For supporting split-site clusters, we envision the need for a tiebreaker server. This page provided some of the background thinking which led to our quorum server. As such, this page mainly provides background information, and the design proposed below wasn't exactly the one implemented.
This server would give out a token to one subcluster which had contacted it and asked to have quorum. If it was granted the exclusive privilege of being the primary subcluster it would receive a HAVEQUORUM token, and if it were not granted quorum, it would be given a NOQUORUM token.
If a node did not renew its HAVEQUORUM token, then the server would begin sending the node at the other end of the cluster a NOQUORUM token until the beginning of a new bidding cycle for selecting a new primary subcluster.
It is important that the tiebreaker server effectively have its own heartbeat mechanism (through the continual token renewal), so that if one node dies when it has the quorum token, that the tiebreaker service know that it has died. Otherwise it would never be able to pass the quorum token along to another node when this happens. Since UDP has no connection mechanism, and TCP connections normally take around 10 minutes to notify you when they are disconnected, unfortunately one can't rely on network disconnect notifications for this function.
Once this happens, no subcluster would be able to receive the HAVEQUORUM token for a period of time.
Then after that, all connections in good standing would be eligible to be selected as the primary subcluster.
The process for obtaining quorum during a bidding interval would happen like this:
the tiebreaker server would announce an open bidding cycle
Once a primary subcluster was selected, the process the winner would be:
Once a primary subcluster was selected, the process all the losers would follow would be:
When a client subcluster first connects to the server, it provides its identification and bid information to the tiebreaker server, and waits for a new bid announcement. If the server wishes to, it can terminate the current holder of the quorum token and begin a new bid process as though the current holder had failed to renew in time.
Should they contain a 'deadtime' value? Or should they be slaved to the server? Obviously some kind of common expectation (negotiation) has to happen here...
When a node which had a connection open goes down gracefully, can its connection be transferred gracefully? or is it just something which will cause a rebid for quorum?
zhenh: Can we don't let the client keep the connection? for example, every minutes the clients connect to the tiebreaker, send the data of itself, then get the quorum status from tiebreaker, then disconnect.

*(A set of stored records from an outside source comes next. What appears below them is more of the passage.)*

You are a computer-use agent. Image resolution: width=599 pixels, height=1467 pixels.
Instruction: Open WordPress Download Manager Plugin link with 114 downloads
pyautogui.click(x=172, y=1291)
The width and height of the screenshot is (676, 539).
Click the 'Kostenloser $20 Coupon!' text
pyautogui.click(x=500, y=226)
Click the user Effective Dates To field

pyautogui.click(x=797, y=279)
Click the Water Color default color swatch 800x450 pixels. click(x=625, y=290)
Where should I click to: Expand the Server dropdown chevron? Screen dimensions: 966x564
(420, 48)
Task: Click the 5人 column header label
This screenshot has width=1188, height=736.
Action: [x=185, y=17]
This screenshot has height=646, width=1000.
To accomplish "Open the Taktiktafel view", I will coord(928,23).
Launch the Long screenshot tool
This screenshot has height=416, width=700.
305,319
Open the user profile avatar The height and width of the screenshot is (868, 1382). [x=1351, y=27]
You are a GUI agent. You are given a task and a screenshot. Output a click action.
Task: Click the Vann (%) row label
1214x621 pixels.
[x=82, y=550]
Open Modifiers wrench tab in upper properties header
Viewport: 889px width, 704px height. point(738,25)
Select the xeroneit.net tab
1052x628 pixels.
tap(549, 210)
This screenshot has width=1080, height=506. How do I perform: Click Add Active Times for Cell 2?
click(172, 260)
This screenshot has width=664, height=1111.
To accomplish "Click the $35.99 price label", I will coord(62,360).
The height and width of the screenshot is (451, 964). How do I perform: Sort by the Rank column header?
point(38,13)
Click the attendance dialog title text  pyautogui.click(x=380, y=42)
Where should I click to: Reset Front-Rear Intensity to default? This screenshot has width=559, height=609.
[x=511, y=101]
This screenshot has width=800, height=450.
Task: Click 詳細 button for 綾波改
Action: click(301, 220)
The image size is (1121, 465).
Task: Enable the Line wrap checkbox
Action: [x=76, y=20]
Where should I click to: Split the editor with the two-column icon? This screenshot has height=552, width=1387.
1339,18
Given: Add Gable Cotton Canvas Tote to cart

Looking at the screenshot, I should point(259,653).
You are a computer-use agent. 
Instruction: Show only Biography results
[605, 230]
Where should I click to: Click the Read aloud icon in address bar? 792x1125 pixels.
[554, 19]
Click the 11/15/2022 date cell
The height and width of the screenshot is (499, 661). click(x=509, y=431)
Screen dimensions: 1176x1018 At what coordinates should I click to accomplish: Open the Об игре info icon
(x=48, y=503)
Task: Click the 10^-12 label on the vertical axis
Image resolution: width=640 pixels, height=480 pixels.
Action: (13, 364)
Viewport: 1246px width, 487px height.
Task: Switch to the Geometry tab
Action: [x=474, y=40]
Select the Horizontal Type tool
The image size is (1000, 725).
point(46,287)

AlanR: I thought I addressed this above, but I see that I didn't. You could theoretically design it to allow disconnect and reconnect, but TCP/IP connections are both slow to start and fairly expensive to start, but they are much more efficient once they've been established for a while (like 4 seconds or so), and they're cheap to keep up. In UDP, there is no connection - so you can't connect or disconnect. My first guess is that it is both noticeably more efficient and more reliable to stay connected if you choose TCP, and irrelevant if you choose UDP. On a related note, one of the most common criticisms of HTTP 1.0 is that it has very short connection times, which both increase server load, and slow down data transfer. So, subsequent versions of HTTP make it possible to reuse server connections to avoid this problem. We can avoid it completely right from the beginning if we just choose to stay connected.
I would conclude that UDP is the better protocol when no firewalls or encryption are involved. I would conclude that TCP may be necessary when dealing with firewalls, because corporate security directives are often inflexible. If one allowed both TCP and allowed people to choose port numbers then this would allow one the maximum flexibility to conform to corporate guidelines.
[The more I think about this protocol the more sense UDP seems to make, since there is no bulk data transfer, and latency is more important than throughput. But, I'm not really an expert in this]
It is necessary for to be accessible from both sites, and highly desirable that the tiebreaker server be located on a third site, and both the server (or HA server pair) and the networks to it from the other sites be as reliable as possible. Low latency and high band and the should be highly reliable.
Since the quorum server may serve many clusters, and many versions of cluster software, it is necessary for it to be very tolerant of different versions of the software running on either end of the connection. It might also prove desirable to have different versions of the server be running on different ports at the same time.